Khayelitsha was the most food insecure Cape Town site.
I was the Cape Town partner of an 11-city survey that took place in nine southern African cities in 2008, looking into urban food insecurity. We focused exclusively on lower income areas of the cities, working in Khayelitsha, Philippi and Ocean View in Cape Town. We found that 80% of sampled households in these areas were moderately or severely food insecure, using an assessment criteria designed by USAID. Khayelitsha was the most food insecure Cape Town site.
We found very limited dietary diversity, with many households subsisting on a diet of some staple cereal (rice, maize, bread), sugar, fat and tea/coffee. The poorest households were spending over half of their income just to get these basics. In this context, any increases in the cost of basic foods has a profound effect on household survival. The cost of a nutritionally balanced diet is simply out of the question for the vast majority of households.
Recent work by the Bureau for Food Agricultural Policy (BFAP) has found that for a household to consume a ‘balanced daily food plate’ of food, it would have to have an income of around R5,630. Using this as a baseline, it is clear that even employed households would struggle to achieve a balanced diet. According to Census 2011, 61.5% of Cape Town’s households earn less than R6,400 per month. The problem is not simply poverty, but a food system which makes healthy foods unaffordable for the majority of the population.
Last week at a World Food Day Meeting hosted by the Centre of Excellence in Food Security at UWC, a community health worker from Khayelitsha spoke about the extremely high levels of diabetes and hypertension in the community.
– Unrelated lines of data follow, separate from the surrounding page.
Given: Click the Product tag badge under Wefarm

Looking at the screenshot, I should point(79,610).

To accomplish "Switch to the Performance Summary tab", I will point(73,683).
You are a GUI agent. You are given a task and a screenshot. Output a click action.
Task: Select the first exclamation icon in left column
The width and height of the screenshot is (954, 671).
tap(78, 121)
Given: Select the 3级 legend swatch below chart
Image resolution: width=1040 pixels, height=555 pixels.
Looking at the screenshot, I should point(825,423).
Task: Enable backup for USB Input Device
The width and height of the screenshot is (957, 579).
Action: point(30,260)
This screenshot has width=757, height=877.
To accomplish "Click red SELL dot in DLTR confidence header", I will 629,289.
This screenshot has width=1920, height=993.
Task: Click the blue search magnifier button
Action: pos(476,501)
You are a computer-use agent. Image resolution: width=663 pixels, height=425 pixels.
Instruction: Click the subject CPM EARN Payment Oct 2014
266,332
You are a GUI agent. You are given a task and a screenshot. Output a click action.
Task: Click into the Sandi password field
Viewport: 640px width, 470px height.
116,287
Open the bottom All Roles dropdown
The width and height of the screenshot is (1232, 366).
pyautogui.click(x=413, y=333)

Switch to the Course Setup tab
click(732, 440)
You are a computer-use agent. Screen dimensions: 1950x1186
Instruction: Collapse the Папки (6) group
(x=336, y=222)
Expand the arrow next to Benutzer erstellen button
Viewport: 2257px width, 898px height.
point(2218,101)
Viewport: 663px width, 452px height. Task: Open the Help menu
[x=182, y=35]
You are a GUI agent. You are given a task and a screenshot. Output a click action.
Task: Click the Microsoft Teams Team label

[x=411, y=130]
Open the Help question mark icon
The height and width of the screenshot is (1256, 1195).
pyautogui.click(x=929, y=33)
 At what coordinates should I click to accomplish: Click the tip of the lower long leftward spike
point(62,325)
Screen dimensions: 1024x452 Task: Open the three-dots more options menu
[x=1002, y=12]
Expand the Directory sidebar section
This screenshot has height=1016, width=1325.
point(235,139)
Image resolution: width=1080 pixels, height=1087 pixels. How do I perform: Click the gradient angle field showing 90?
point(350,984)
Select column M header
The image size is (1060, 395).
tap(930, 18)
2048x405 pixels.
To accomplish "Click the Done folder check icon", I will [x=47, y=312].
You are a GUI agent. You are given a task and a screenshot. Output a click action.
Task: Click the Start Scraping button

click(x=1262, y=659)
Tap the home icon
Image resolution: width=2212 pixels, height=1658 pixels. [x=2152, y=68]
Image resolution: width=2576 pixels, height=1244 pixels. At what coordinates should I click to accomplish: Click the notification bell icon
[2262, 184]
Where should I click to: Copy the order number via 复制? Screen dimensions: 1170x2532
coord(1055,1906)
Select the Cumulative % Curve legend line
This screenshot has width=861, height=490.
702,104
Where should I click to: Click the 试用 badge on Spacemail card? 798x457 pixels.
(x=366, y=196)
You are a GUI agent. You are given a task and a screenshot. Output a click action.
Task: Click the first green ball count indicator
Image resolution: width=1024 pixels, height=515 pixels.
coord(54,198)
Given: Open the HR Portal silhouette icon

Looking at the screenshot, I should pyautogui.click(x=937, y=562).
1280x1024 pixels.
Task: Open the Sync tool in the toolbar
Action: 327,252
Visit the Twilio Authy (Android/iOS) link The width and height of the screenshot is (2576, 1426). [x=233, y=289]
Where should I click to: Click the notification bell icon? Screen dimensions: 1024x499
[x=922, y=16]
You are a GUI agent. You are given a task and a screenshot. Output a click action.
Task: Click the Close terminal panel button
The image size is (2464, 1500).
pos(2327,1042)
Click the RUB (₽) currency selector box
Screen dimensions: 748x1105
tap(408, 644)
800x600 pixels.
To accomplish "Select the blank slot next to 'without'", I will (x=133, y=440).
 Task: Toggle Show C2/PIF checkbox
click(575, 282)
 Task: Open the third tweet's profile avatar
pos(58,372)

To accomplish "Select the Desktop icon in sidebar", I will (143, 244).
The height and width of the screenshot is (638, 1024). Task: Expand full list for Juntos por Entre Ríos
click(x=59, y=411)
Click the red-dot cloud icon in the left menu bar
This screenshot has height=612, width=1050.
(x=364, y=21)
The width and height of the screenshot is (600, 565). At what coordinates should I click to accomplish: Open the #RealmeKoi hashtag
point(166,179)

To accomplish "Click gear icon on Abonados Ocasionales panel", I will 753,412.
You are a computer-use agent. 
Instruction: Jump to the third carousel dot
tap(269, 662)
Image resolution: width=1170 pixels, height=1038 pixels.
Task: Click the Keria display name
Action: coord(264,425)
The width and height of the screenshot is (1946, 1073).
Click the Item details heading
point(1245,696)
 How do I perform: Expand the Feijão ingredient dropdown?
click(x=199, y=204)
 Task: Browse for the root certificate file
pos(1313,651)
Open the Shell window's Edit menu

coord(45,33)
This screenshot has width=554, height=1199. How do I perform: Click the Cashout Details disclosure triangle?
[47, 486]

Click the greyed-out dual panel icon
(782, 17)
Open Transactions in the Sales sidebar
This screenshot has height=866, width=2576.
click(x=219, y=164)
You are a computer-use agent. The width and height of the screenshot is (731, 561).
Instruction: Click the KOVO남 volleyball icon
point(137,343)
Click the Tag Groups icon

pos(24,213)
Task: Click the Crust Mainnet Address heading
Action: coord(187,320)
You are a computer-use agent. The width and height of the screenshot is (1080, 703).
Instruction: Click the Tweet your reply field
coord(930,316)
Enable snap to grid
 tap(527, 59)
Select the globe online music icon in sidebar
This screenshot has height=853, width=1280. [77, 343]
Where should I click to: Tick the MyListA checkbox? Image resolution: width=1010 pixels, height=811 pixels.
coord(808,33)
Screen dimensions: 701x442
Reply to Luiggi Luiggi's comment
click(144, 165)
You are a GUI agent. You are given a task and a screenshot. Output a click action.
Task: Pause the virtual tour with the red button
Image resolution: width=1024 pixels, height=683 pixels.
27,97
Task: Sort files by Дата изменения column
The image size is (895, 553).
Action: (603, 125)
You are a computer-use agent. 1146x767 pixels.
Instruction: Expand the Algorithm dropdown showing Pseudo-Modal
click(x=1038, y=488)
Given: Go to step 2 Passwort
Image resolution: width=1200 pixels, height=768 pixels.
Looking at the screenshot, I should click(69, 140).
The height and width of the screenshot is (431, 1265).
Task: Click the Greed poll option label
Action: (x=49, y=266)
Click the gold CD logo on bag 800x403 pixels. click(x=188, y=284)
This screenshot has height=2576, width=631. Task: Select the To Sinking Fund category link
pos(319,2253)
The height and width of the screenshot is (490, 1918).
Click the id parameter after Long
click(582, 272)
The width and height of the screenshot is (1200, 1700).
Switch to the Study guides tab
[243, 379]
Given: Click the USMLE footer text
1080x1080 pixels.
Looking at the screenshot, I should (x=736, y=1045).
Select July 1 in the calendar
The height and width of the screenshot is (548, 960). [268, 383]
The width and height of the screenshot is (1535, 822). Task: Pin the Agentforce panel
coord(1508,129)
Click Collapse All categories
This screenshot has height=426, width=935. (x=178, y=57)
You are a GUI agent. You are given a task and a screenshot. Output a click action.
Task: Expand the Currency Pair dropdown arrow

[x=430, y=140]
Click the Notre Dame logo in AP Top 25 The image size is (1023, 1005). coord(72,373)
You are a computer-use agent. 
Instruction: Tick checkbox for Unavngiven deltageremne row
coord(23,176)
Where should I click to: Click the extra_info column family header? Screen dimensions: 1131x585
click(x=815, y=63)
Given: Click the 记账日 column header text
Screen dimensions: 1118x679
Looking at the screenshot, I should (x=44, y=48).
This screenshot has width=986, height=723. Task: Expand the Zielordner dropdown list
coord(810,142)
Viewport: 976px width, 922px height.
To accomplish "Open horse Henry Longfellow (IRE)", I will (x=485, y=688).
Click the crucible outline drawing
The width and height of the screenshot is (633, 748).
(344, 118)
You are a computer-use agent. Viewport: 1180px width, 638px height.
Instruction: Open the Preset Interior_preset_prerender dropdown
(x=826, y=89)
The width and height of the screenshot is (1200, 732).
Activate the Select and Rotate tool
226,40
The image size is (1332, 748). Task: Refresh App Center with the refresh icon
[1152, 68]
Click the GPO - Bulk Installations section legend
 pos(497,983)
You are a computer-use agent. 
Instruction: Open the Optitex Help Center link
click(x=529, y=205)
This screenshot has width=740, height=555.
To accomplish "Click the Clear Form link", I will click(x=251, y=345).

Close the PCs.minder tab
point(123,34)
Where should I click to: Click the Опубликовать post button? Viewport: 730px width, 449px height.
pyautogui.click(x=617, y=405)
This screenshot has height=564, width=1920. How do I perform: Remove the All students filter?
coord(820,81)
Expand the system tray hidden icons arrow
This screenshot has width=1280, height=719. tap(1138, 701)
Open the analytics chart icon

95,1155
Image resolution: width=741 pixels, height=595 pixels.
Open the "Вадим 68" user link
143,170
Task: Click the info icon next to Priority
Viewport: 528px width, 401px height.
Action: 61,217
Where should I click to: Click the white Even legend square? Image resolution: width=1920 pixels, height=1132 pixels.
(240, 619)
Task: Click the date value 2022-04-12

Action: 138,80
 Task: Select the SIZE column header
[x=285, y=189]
She told how nutrition messages about healthy eating were undermined by what foods were available and affordable in Khayelitsha.
Globally and locally, the 20-year trend has been for the price of healthier, unprocessed foods to increase and for ultra-processed foods to decrease. In South Africa, as a result of a series of agricultural and trade policies, we now have one of the world’s most consolidated food systems, dominated by a few large agro-processors and retailers who drive food prices and relative accessibility. This system is not working in the interest of the poor consumer.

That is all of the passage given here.